- Born: Elliott Maxwell Sanger March 2, 1897 Manhattan, New York
- Died: July 9, 1989 (age 92)
- Spouse: Eleanor Naumburg
- Children: 2
- Family: David E. Sanger (grandson)

= Elliott Sanger =

American radio station executive (1897–1989)

Elliott Sanger (March 2, 1897 – July 9, 1989) was the American co-founder of WQXR-FM and an early advocate of FM broadcasting.

==Biography==
Elliott Maxwell Sanger was born to a Jewish family in Manhattan on March 2, 1897. He graduated from Townsend Harris High School and then the Columbia University School of Journalism. During World War I, he served as an ensign tasked with selling war bonds before accepting a job as a copywriter at an advertising agency and then as the director of advertising and sales at hosiery manufacturer J.R. Beaton Company. In 1936, Sanger co-founded a small 250 watt radio station WQXR-FM (originally the Interstate Broadcasting Company) above a garage in Long Island City with John Vincent Lawless Hogan with whom he shared a love for classical music with the belief that high quality, high fidelity, live music would eventually attract advertisers. As an early advocate of the clarity and high fidelity of FM broadcasting, WQXR became the first FM station in New York City and the first nationally to present a regularly scheduled FM program. In order to maintain its semblance of decorum, the station prohibited "singing jingles and raucous sound effects." In 1944, WQXR The New York Times bought the station. Sanger served as executive vice president and general manager of WQXR from its founding until 1965 and chairman until 1967 when he retired.
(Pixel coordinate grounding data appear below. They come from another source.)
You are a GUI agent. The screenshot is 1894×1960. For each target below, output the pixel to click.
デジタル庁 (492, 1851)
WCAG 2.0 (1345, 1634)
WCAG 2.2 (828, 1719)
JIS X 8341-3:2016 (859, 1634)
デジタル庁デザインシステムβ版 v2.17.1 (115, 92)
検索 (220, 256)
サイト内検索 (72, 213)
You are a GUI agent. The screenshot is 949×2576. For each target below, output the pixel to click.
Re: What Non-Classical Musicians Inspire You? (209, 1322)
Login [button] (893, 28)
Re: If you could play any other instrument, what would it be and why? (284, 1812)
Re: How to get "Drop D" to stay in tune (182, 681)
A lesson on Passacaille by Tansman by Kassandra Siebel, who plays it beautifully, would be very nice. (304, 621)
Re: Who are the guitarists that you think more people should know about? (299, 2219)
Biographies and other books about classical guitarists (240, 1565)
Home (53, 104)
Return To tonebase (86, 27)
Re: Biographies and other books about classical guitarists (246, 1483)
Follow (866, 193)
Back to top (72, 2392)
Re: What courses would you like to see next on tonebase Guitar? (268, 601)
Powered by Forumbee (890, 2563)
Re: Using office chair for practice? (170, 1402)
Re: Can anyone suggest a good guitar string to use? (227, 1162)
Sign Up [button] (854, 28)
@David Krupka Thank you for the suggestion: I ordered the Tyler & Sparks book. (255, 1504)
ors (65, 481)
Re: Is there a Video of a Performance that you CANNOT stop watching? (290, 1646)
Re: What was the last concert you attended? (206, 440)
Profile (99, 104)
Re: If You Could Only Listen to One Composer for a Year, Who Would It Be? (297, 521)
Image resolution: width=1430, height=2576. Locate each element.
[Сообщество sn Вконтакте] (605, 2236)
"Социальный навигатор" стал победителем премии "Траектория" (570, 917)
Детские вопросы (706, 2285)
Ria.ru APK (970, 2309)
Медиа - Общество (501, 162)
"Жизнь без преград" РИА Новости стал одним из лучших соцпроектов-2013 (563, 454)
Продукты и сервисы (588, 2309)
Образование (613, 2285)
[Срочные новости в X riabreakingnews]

Sanger documented his story in the 1973 book, Rebel in Radio: The Story of WQXR, published by Hastings House.

==Personal life==
Sanger was married to Eleanor Naumburg, grandniece of Elkan Naumburg; they had two sons, Elliott Sanger Jr. and Kenneth E. Sanger. His grandson is journalist David E. Sanger. Sanger collected rare books on New York City history which he donated to Columbia University. He served as a former president of Elder Craftsmen dedicated to helping people sell their crafts; served as director of Manhattan's Grand Jury Association; and was an interviewer in oral histories for the American Jewish Committee. In 1952, he received a Distinguished Alumnus Award from his alma mater Columbia University.